• [SELECTED PASSAGE]:
* START *

Monthly Archives: June 2008
This is a long one, but it’s really two stories in one, so bear with me.
So about a month ago, we had a slight bathroom emergency. Twice. The first time was relatively late on a Friday night, Tony had went into the bathroom and several minutes later, I heard him pounding and yelling that he couldn’t get out. Now, both of us having had a few beers, I figured he had simply lost the ability to turn the knob (not giving him a lot of credit, admittedly.) He finally got it open and the incident was forgotten.

* END *

• [EXTRACTED ENTRIES]:

* START *

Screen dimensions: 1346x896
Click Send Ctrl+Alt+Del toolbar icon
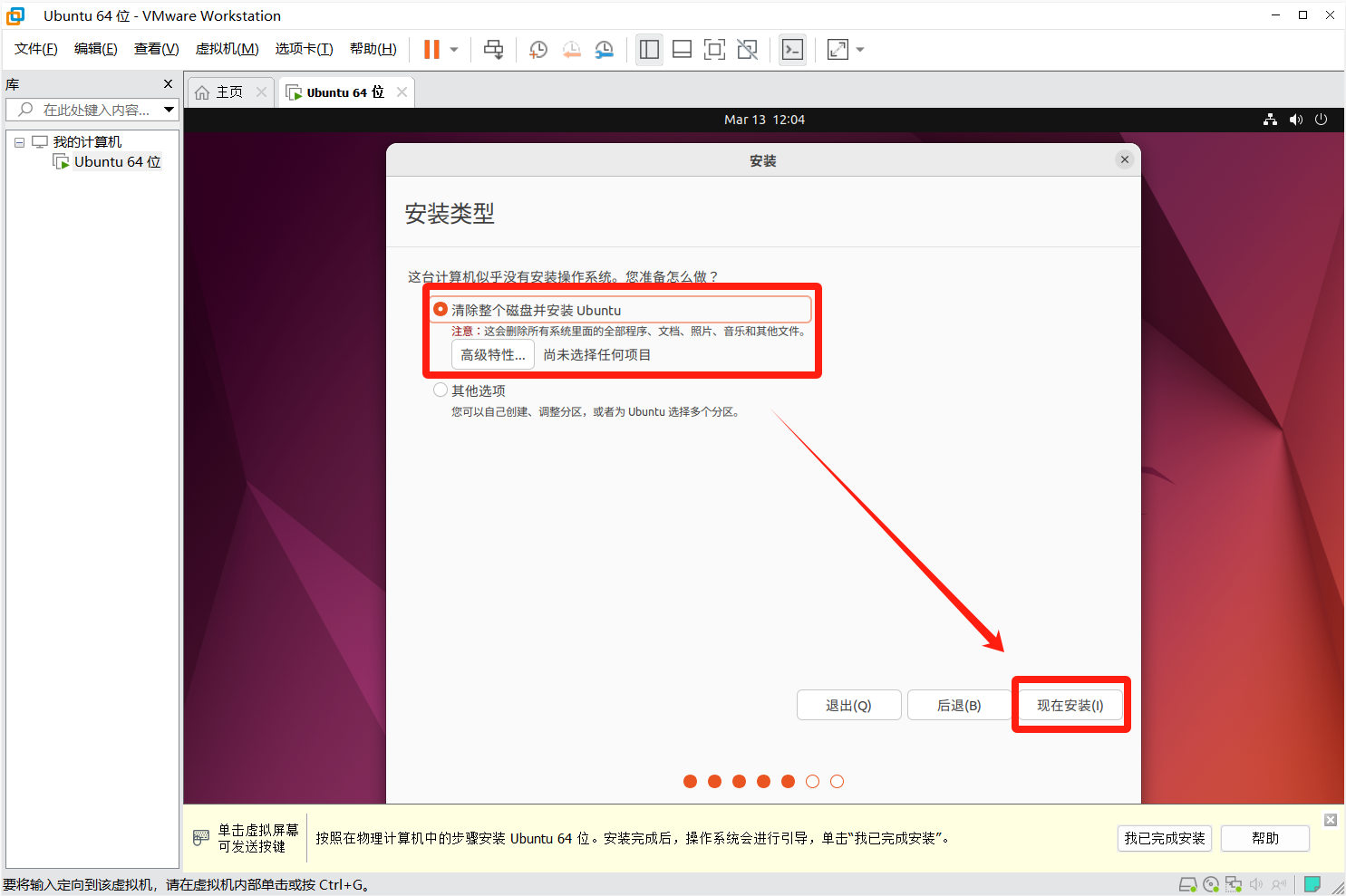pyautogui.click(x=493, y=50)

* END *
* START *

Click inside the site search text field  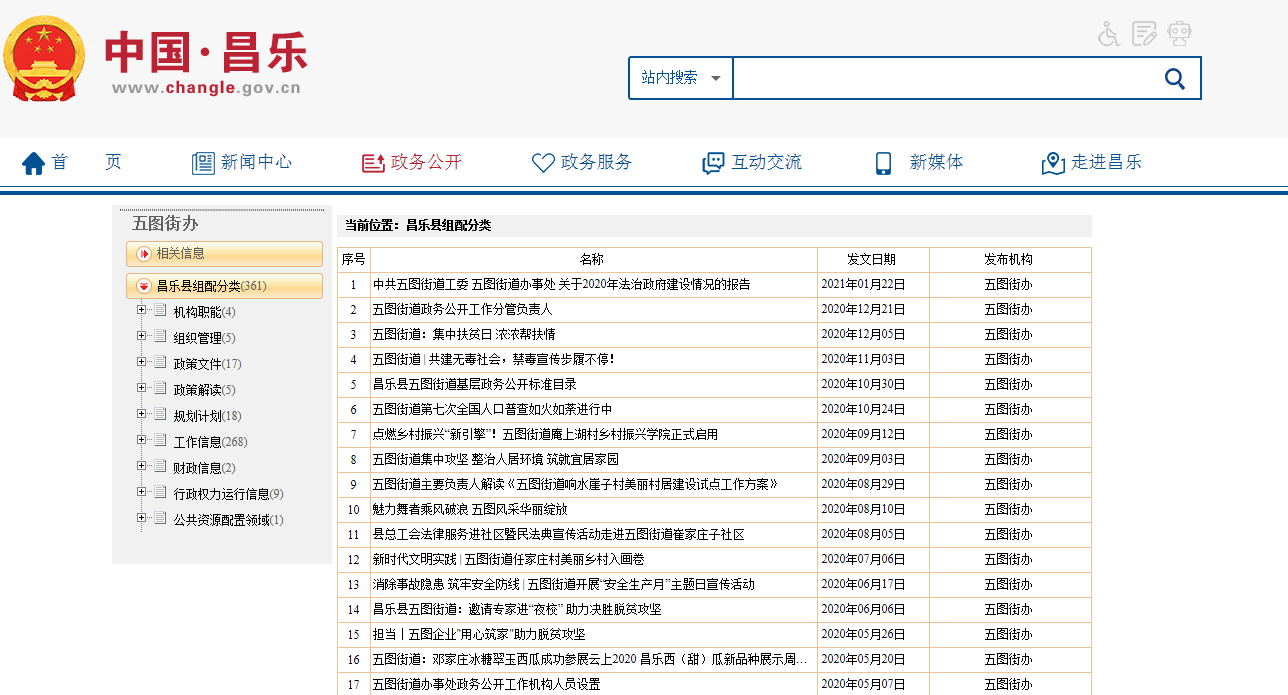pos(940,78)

* END *

• [PROBLEMS TO SOLVE]:
a) Answer these about the bathroom post:
(i) How many times did the bathroom emergency happen?
(ii) On what night of the week did the first one take place?
(iii) What had the two of them been drinking?
b) Please carry on the bathroom-emergency post from its last sentence.
The records aren't needed for any of this.

• [ANSWERS PER TASK]:
a)
(i) Twice.
(ii) A Friday night.
(iii) A few beers.

b)
Until two nights later, when he had taken a Tylenol PM at about 10:30 and I decided to stay up, Around 2:00 AM, I went into the bathroom, did my business, and tried to leave. No such luck. Can’t get the doorknob to turn for anything. So I tried a few more times, banged on the door, laughed at myself a little bit. Tried again. Nothing. Now I’m thinking, okay, my husband has taken a fistful of Tylenol PM, it’s two in the morning, and I’m trapped in my own goddamn bathroom. So I start pounding on the wall, which is connected to our bedroom, in hopes of disturbing the peaceful sleep of my husband. “TONY!! WAKE UP!! LOCKED IN THE BATHROOM!! HELP!!”
Response? Nothing at first, and then after my insistent beating, a “Uh, okay.” And I can literally HEAR him roll back over, blissfully unaware of his wife trapped in a 10×10 cell mere feet away. Now I go MacGyver and unscrew the doorknob with my tweezers, thinking perhaps I can jiggle the handle with my hands. Genius, yes? Not so much. Am now locked in a bathroom with no fucking doorknob.
“NO!! DON’T ROLL OVER!! I’M TRAPPED IN THE BATHROOM!!!” Long story short, he finally wakes up, pries the door open with a hammer and god knows what, and I’m FREE!!! Woo hoo!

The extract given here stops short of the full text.